> _Work task_:
What you give back must match the data exactly, minus the pictures.

(Stored data entries)
*** Block opens ***

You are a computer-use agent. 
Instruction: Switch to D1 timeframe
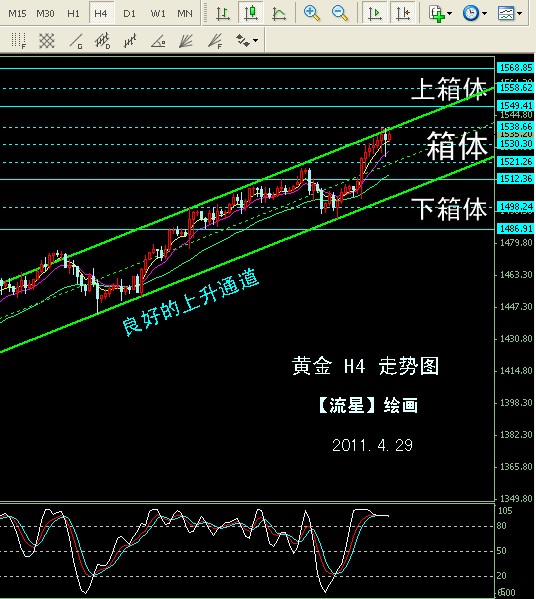pos(129,14)
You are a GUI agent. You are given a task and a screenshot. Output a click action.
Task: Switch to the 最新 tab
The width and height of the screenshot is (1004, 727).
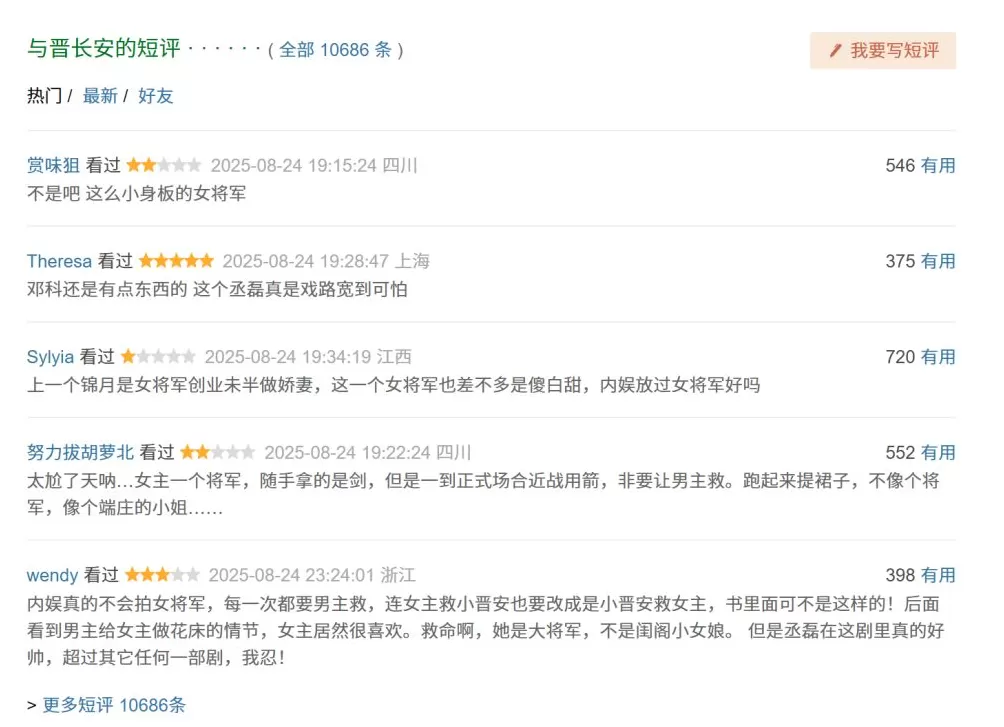99,96
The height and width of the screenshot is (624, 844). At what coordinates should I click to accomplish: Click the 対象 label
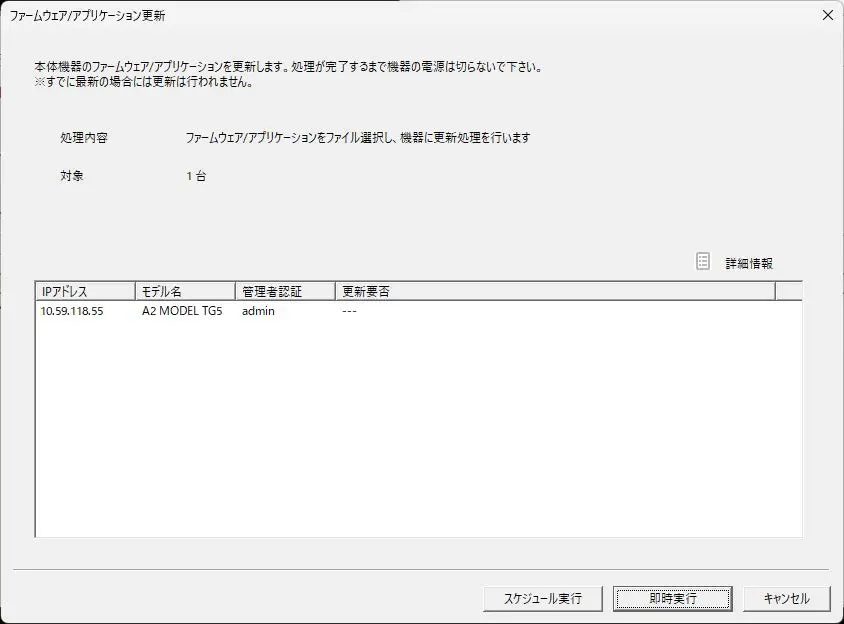72,176
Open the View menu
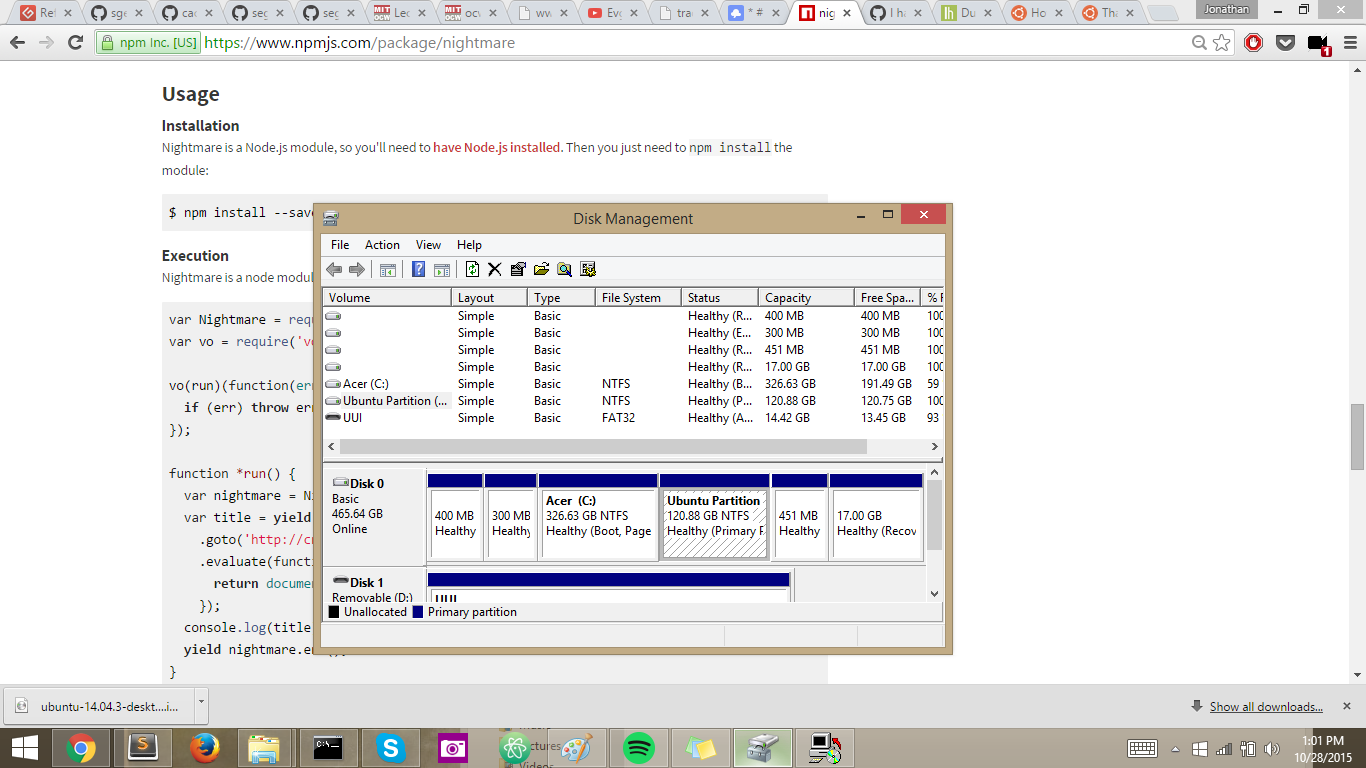The image size is (1366, 768). (x=428, y=245)
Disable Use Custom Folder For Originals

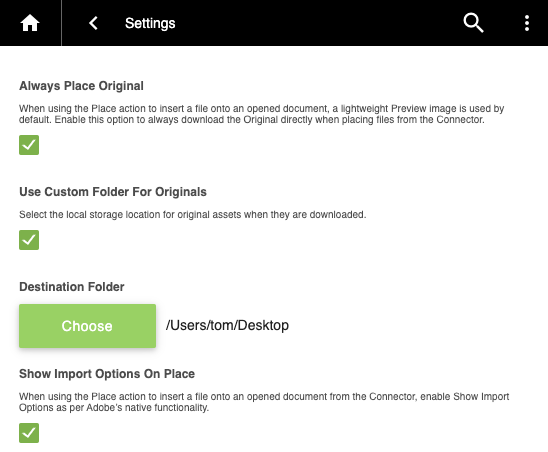point(29,240)
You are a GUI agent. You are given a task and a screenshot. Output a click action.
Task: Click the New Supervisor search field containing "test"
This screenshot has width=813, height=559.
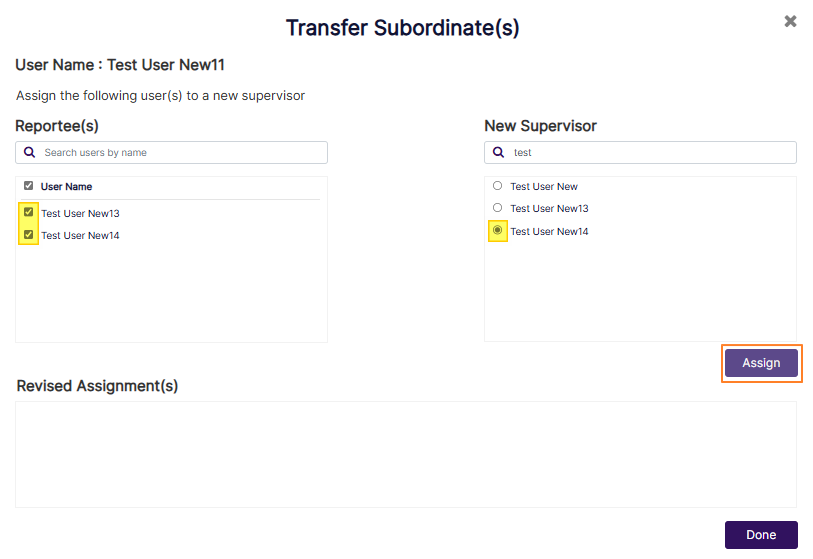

*** Block closes ***

> _Result for this exercise_:
You are a computer-use agent. 
Instruction: Switch to D1 timeframe
pos(129,14)
You are a GUI agent. You are given a task and a screenshot. Output a click action.
Task: Switch to the 最新 tab
The width and height of the screenshot is (1004, 727).
99,96
The height and width of the screenshot is (624, 844). At what coordinates should I click to accomplish: Click the 対象 label
72,176
Open the View menu
The image size is (1366, 768). (x=428, y=245)
Disable Use Custom Folder For Originals

point(29,240)
You are a GUI agent. You are given a task and a screenshot. Output a click action.
Task: Click the New Supervisor search field containing "test"
This screenshot has width=813, height=559.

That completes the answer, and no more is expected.